Muchas cosas han pasado en el país y en la vida de Cristina que han hecho cambiar esta forma de referirse a ella. Ella lo marcó perfectamente en su breve discurso tres días después de la muerte de su marido. “Dicen que éste es mi momento más difícil –dijo–. Pero no es así, es mi momento más doloroso.” Trascendió con este modo de describir su estado, su propia presentación, nos ubicó, nos recordó que hay que darse cuenta de cuando uno mira el bosque o el árbol. Y en este gesto tan contundente, inteligente, sensible, verdadero, cambió todo. Mezcló todo. Lo privado y lo público. Lo importante y lo banal. Y después nos advirtió: “Yo sola no puedo”. Todas sabemos esto. Las mujeres solemos cumplir muchos roles, omnipresentes: trabajamos jornada completa, estudiamos mientras trabajamos jornada completa, tenemos hijos, cuidamos a nuestros hijos mientras trabajamos y estudiamos jornada completa, tenemos compañeras de trabajo y amigas, hermanas, cuidamos sus hijos cuando ellas trabajan, tenemos fans, pintamos cuadros, somos cuadros, vamos a gimnasia, nos cuidamos las manos, el pelo, el peso, y mientras todo eso ocurre nos podemos convertir en líderes capaces de ocupar de manera memorable el sillón presidencial. Me aventuro a decir que Cristina trajo un cambio en la forma de percibir a las mujeres en posiciones de poder y autoridad. Trascendió el cerco que separa lo invisible de lo real y allí quedó. Enseñó a que se la mire y se la vea. Algo por lo que las mujeres no cesamos de trabajar.
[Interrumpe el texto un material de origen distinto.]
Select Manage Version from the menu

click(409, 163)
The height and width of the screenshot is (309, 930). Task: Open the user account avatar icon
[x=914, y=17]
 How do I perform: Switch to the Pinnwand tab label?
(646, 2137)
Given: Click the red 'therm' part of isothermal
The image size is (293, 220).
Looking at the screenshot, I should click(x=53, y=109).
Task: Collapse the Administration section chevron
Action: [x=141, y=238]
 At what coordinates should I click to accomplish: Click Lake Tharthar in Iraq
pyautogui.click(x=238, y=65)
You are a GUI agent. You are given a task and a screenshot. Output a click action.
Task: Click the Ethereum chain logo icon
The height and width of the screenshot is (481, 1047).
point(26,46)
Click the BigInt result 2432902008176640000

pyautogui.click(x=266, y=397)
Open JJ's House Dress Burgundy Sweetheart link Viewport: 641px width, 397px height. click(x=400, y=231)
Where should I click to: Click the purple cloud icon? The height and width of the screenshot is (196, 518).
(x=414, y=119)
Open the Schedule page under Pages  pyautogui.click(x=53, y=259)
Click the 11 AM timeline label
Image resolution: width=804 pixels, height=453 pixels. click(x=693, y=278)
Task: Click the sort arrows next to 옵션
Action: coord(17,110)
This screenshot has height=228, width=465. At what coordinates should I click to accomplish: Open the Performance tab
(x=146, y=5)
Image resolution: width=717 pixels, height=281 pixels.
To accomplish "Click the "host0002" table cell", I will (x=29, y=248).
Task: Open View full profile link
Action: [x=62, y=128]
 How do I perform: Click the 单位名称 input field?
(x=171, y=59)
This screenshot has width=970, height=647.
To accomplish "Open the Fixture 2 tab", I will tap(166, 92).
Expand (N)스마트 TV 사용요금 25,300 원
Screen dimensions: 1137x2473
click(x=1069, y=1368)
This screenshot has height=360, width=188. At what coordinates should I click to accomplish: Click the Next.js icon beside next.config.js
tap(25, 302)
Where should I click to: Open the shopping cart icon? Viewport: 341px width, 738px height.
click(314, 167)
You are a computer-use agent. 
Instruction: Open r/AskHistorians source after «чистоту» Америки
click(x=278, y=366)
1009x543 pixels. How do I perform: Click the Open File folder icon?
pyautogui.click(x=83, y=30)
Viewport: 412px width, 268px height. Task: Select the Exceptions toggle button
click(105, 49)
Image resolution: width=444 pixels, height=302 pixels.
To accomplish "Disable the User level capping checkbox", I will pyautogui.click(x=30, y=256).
Yo voté a Cristina por primera vez sabiendo poco o nada de ella. La segunda no dudé, había aprendido un montón. En la primera oportunidad, voté a la candidata de su marido. En la segunda, voté a una líder con carisma, capacidad de trabajo, compromiso, curiosidad por diversos temas, y fundamentalmente una idea de futuro que va bastante bien con la mía. Me emocioné cuando asumió en la primera, con el envión de emocionarme con cada mandato presidencial que se inaugura en el país desde el ‘83, pero especialmente porque se trataba de una mujer y a las mujeres todavía nos cuesta mucho llegar a posiciones tan altas de poder. El camino es más largo y sinuoso que el de los hombres, aun con ley de cupo en plena vigencia. Así que en esta segunda, sentí más orgullo y tranquilidad que emoción. Se puede. De ahora en más, no hay duda. Se puede.
* Abogada especialista en temas de género y de familia, miembro de ELA-Equipo Latinoamericano de Justicia y Género.